OB has a heavy cold which means he's been waking up in the night a lot, coughing, bunged up and uncomfortable. Last night, as I cuddled him while he settled I was transported back in my mind to a time when night waking was a constant feature and cuddles and soothing words seemed to be completely ineffective.
From around 8 months old, OB would wake most nights, sometimes several times each night. He would be sweaty and clammy and would cry hysterically and inconsolably. If I tried to cuddle him, he would fight and struggle and arch away from me, crying even louder and more frantically. Every so often we'd have a few full nights of sleep and I'd begin to believe we had turned a corner, but then it would all start again.

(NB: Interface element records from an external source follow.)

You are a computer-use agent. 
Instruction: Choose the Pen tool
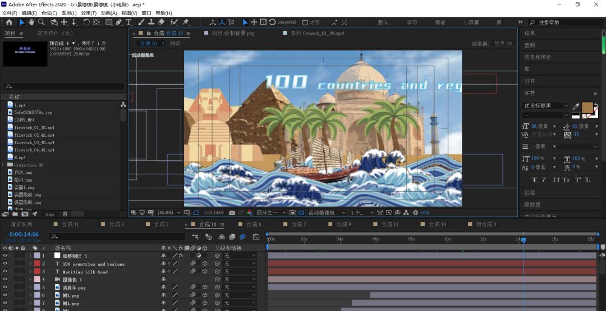[118, 22]
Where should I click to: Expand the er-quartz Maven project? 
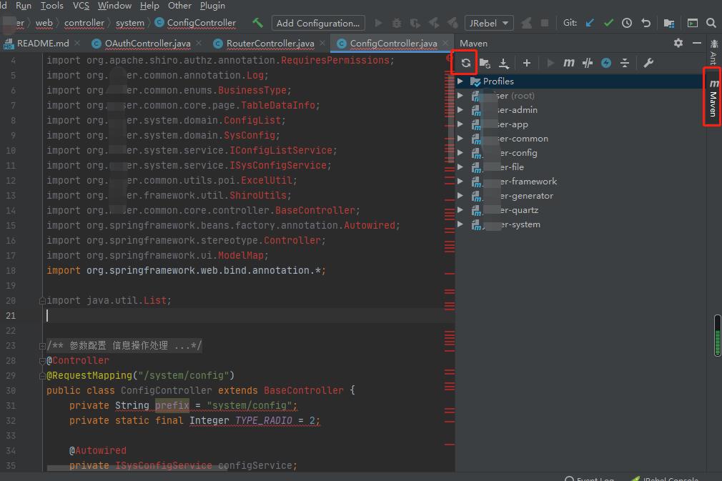(x=460, y=209)
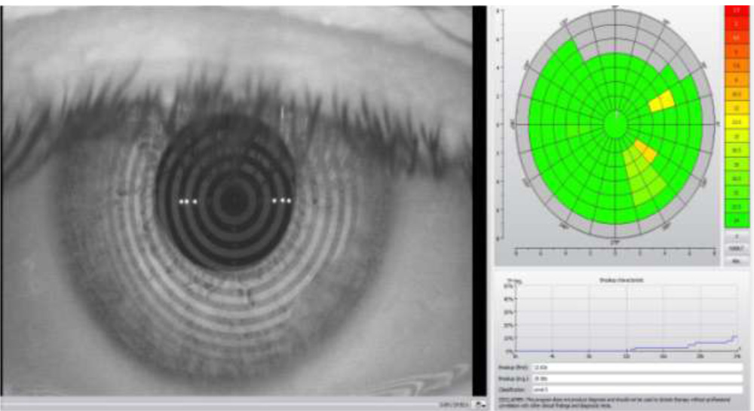Click the rising end of the breakup curve
The height and width of the screenshot is (411, 754).
point(734,338)
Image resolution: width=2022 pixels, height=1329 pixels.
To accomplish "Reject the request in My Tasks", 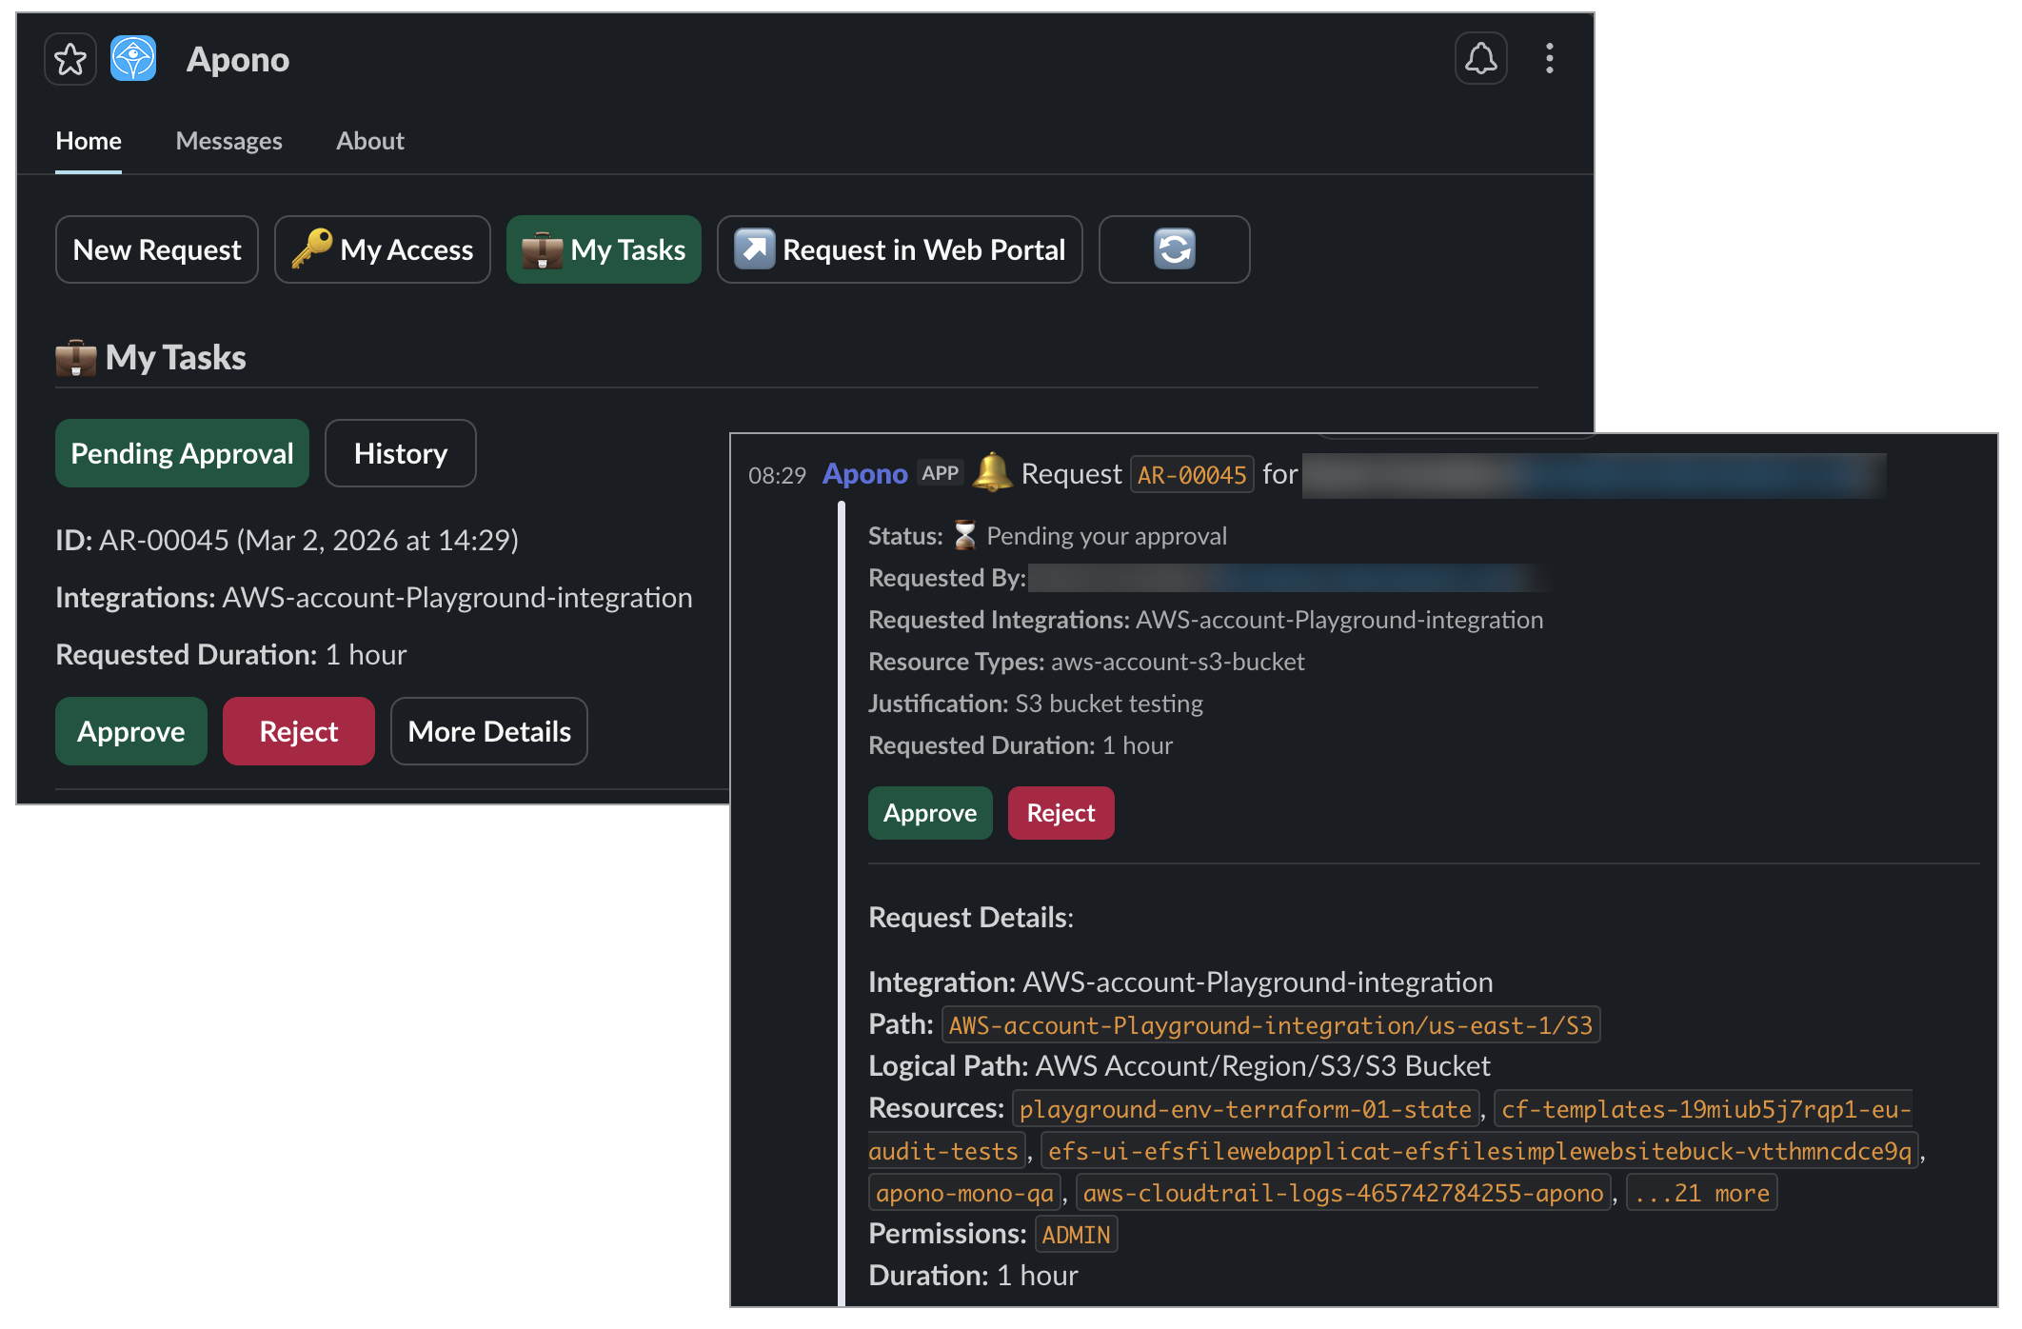I will pos(298,731).
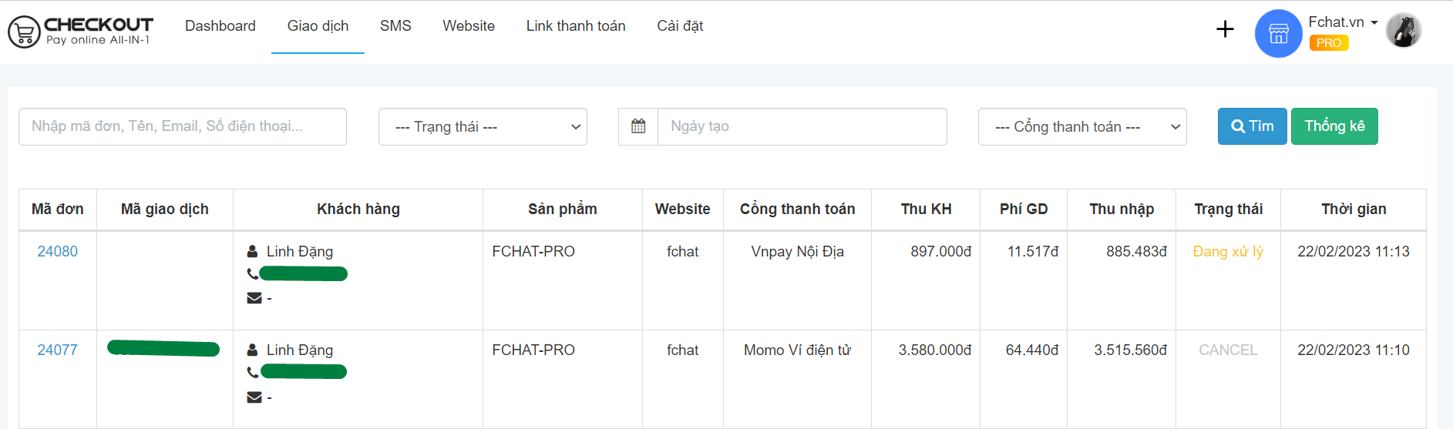Switch to the SMS tab
The image size is (1453, 429).
pos(395,26)
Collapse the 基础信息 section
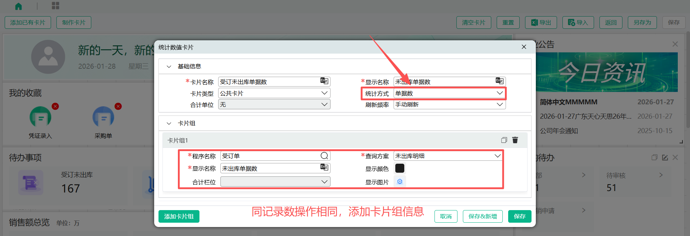This screenshot has height=236, width=690. click(x=169, y=67)
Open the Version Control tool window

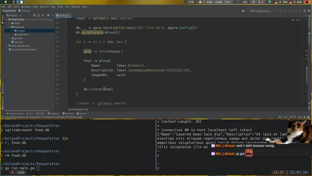pos(15,113)
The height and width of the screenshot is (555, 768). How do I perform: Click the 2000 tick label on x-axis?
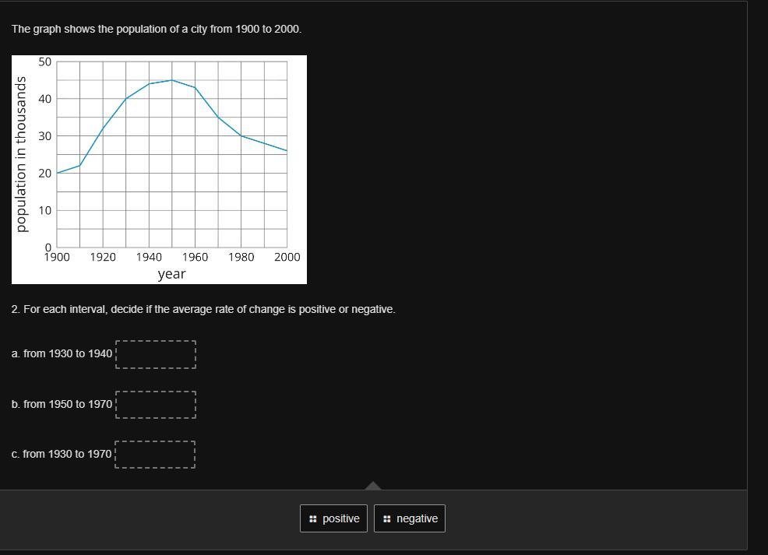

As he got older, these night-time episodes increased in ferocity. Many times we would be downstairs for up to two hours in the middle of the night as OB screamed and thrashed around, flailing his limbs. Sometimes, I admit, I would just make sure he was safe and then step outside to let the cool night air restore my calm so that I could go back for round two . . . and three and four.
I tried everything I could think of. All my soothing words and gestures were rebuffed. Nothing could stop the meltdown express.
To be honest, I can't remember when it all changed but thankfully it did. Last night, it took nothing more than a cuddle and a few soothing strokes on his back to calm OB's crying and settle him back to sleep in his own bed. Less than one minute.
In fact these days he's so keen on his sleep that he'll pretty much take the opportunity whenever it presents itself!
I'm linking this post with The Adoption Social's 'The Things We Do' linky in honour of all those times when there is no magic wand to wave and the thing we do is just to hang on in there!